Um dia você surgiu. Para alguns, amigas como vocês aparecem em meio a simples crises – para quem está de fora, fáceis de solucionar. Para outros, em meio a blackouts internos. Quando a incapacidade de tocar o dentro e o fora traduz-se numa repentina queda na superfície e no potencial amoroso da dor. É preciso entrar em contato. Traduzir essa distância de si e do outro na saída de sangue amargo – que tão bem traduz nosso escorrer pela vida e escorregar pela vontade não domada. Aí nós o provamos, e distanciados de nós mesmos (finalmente) nós nos aproximamos. De algo que se traduz num contato maior. Vem a calma. A paz.

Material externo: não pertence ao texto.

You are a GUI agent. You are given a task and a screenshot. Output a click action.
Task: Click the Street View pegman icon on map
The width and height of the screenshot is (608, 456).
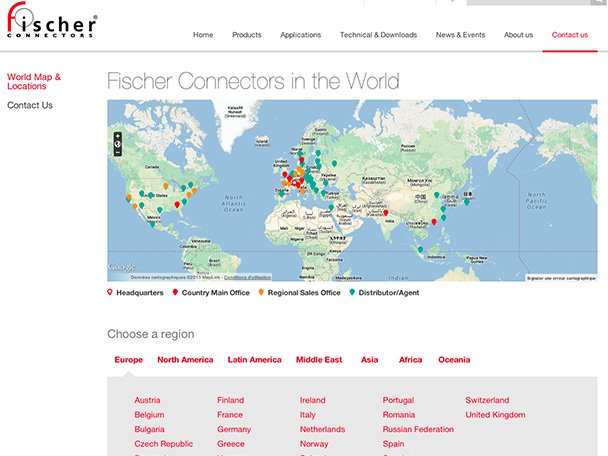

Minha querida ferida, querida amada, vem de antes de você. Do momento em que algo caiu em mim – e nunca mais consegui pegar do chão. E sabe que não sei quando isso aconteceu? E sabe que não sei onde aquilo lá ficou? Talvez em um outro país, quem sabe, né. Ou no vôo de vinda – em meio às nuvens que rodeavam o barulhento 707 que embalavam mais uma tragédia. Ou quem sabe no olhar de alguém que me matou. Sei apenas que tudo foi antes. E que não sei quando foi. E que você veio depois – meio que para me lembrar. E que com você eu me lembro. E amo – a tudo e a todos. Por uma conexão que cheira mal. Por uma conexão que escorre – pústula maldita que abre espaços no esgoto da alma que acha a pureza do inferno.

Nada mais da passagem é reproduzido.